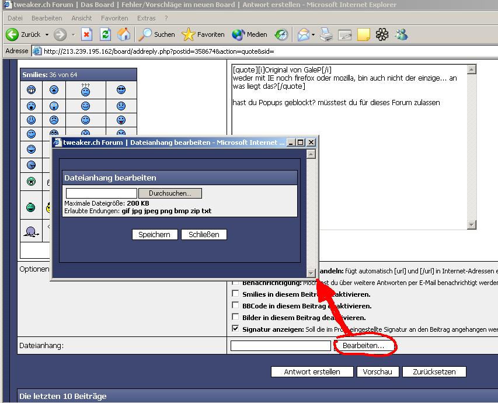Open the Medien toolbar panel
The width and height of the screenshot is (498, 403).
(250, 34)
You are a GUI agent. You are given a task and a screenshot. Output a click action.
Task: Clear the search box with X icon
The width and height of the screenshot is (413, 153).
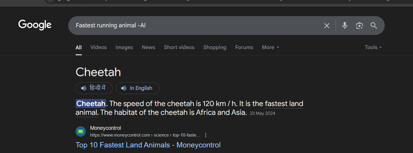coord(327,26)
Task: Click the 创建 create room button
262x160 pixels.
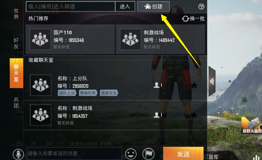Action: (153, 7)
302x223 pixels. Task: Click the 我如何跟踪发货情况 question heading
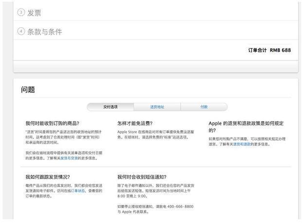click(x=48, y=177)
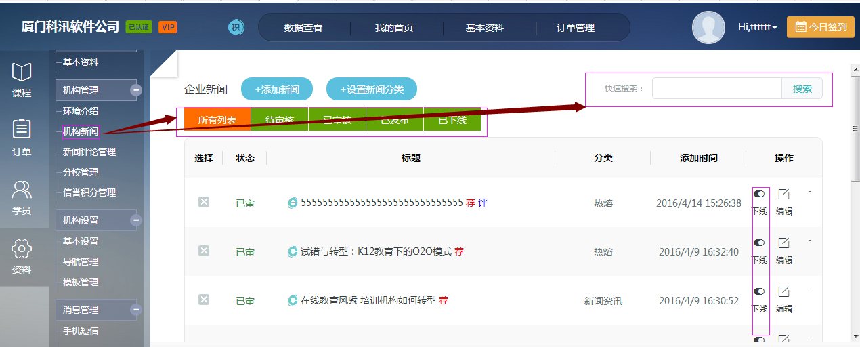Click the +添加新闻 button
This screenshot has width=860, height=347.
tap(277, 89)
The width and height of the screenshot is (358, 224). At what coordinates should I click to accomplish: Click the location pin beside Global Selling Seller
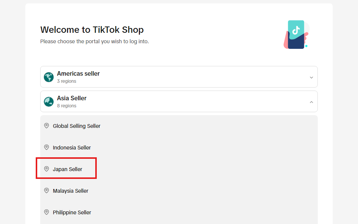(47, 126)
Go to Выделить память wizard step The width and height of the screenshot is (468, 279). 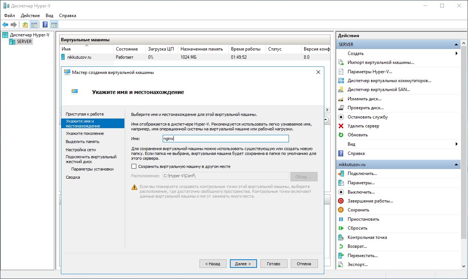pos(82,142)
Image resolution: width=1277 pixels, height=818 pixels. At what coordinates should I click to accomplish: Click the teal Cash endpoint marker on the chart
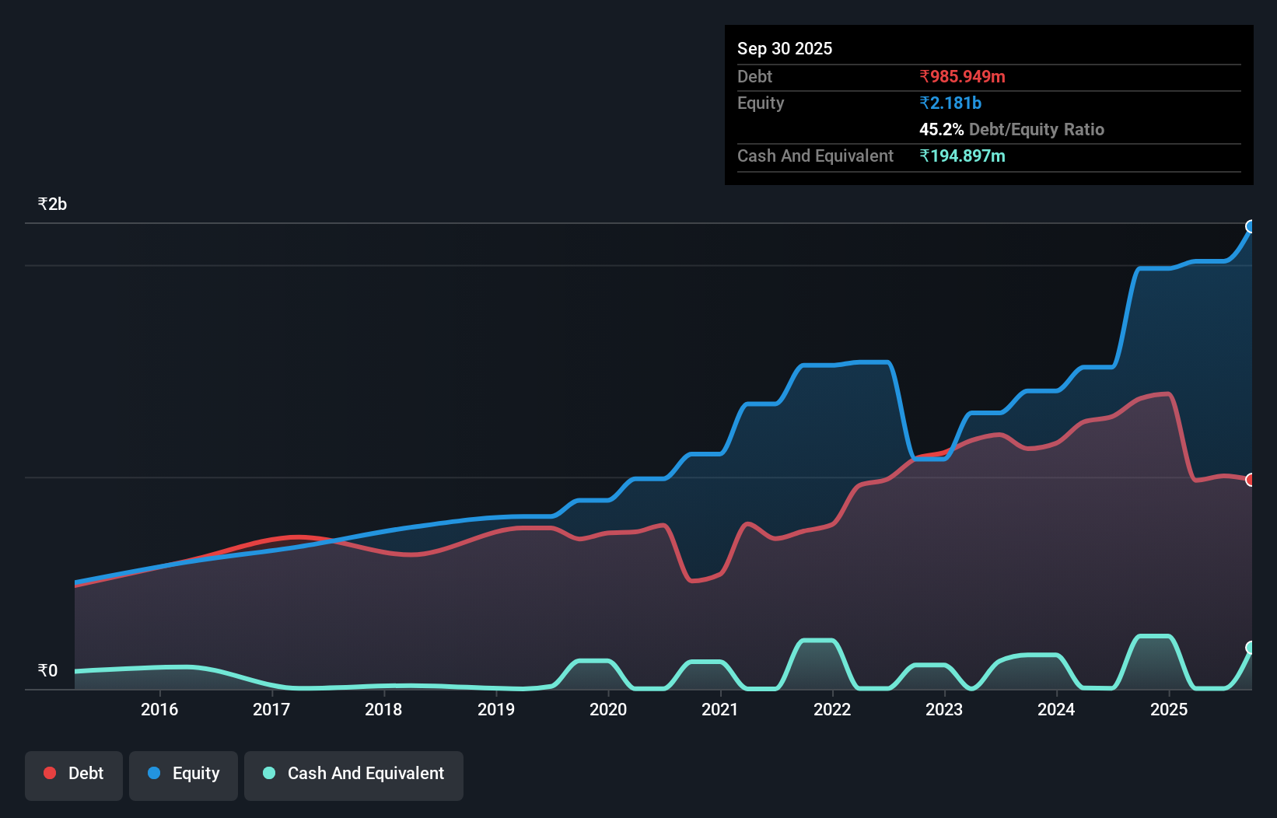1251,648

+ + + + +

Task description:
Please copy the lines above without changes, starting at the line that contains "302x223 pixels. Task: Click" and ending with the line that contains "tap(277, 89)". Leave the pictures out of your copy.

Completed exercise:
302x223 pixels. Task: Click the 我如何跟踪发货情况 question heading
click(x=48, y=177)
Click the +添加新闻 button
This screenshot has width=860, height=347.
tap(277, 89)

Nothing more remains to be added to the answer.